Jory MacKay is a writer, content marketer, and editor of the RescueTime blog.

9 comments

  1. good post. Of course it doesnt consider the covid19 data yet. I am gathering data as much as i can. It certainly will affect productivity the first month maybe the second not so much. The virus itself has affected the productivity of everything anyway…

    1. Thanks Andres. We’ve been looking at the impact of the pandemic on device time and usage but are saving that for a later post once we know more. For now, we thought it was important to paint a positive picture of what most people are able to get done when they work from home.

  2. The world has been turned into one giant social experiment due to Coronavirus. As everyone included bosses & managers are working from home, it has somehow led to a more profound respect for people working from home. We might very well see the concept of distributed teams around the globe take an accelerated effect post this.

    1. I hope that is the case! We’ve seen both in the data and anecdotally how working from home (with the right support from your company and coworkers) is both more productive and better for work-life balance. Hopefully one of the silver linings of our current situation is, as you said, more widespread adoption of it.

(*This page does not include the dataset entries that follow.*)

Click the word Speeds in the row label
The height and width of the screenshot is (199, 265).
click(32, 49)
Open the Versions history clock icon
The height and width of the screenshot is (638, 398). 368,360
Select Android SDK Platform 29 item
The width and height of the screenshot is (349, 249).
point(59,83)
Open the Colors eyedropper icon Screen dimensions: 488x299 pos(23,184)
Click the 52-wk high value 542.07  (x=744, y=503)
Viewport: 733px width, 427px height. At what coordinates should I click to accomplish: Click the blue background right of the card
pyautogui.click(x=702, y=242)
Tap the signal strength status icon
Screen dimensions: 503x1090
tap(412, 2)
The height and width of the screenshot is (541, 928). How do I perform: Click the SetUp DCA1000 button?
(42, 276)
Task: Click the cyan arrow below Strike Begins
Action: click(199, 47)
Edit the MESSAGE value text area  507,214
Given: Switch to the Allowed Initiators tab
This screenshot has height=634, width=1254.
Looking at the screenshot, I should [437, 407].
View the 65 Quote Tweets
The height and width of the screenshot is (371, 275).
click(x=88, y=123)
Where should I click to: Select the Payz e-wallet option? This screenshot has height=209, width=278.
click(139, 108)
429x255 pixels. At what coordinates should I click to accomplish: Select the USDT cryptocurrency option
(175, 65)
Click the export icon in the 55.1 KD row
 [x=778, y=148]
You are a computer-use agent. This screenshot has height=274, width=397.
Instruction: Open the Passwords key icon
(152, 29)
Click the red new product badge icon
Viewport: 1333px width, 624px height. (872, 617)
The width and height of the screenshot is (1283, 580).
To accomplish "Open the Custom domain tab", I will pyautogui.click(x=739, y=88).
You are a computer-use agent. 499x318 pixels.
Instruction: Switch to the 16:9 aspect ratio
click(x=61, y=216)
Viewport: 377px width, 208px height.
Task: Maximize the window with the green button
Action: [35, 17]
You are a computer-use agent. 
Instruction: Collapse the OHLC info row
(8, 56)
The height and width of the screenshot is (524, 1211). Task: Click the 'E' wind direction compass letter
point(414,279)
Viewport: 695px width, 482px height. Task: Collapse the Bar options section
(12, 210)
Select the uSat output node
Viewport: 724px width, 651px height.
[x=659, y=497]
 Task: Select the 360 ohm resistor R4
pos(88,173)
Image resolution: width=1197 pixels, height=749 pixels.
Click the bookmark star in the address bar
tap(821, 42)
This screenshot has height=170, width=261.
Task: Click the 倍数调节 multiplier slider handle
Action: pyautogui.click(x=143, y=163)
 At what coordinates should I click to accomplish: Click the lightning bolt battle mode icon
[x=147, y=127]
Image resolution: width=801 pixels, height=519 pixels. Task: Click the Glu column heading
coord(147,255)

  3. It is extremely crucial to track time in this digital day and age (more so after the lockdown) otherwise we would just aimlessly go about our day without accomplishing anything. And the worst thing is that we thought we feel ‘productive’ browsing the net.

  4. There isn’t much good from the coronavirus; however, one good thing is that it is a simply enormous trial of homeworking, the biggest in history. And as you say, once people adapt, it scores highly in many areas. Let us hope that managers and CEOs will see the benefits and increased productivity during this time, and become more open to homeworking in the future. Companies will save a lot of money if they can close offices. Workers will save a lot of money by not commuting. It could potentially have a huge environmental benefit (less pollution and CO2). It’s win, win, win!

    1. It’s important to see the silver lining and opportunities even in a terrible crisis like what we’re all facing. Thanks Greg!

  5. Will be interesting to see the data for parents of small kids on covid-19 lockdown, working from home while also parenting and home-schooling too. My wife and I are both in this situation, and my working hours are all over the place, either starting really early or ending really late. I shudder to think how my productivity is doing in the late shift, but that’s just how it goes. Task-switching from working to home-schooling to working to parenting to making dinner to working to bedtime routines to working … phew … has become the new norm. Definitely neither sustainable nor fun after more than a month of it. Would be interesting to see how my productivity changes after schools re-open.

    1. That’s a great point, James. It’s an unprecedented situation for so many people and I’m sure the last thing you’re thinking about is hitting “peak productivity!” Hopefully things will move in a positive direction and you’ll be able to get back to some semblance of normal soon.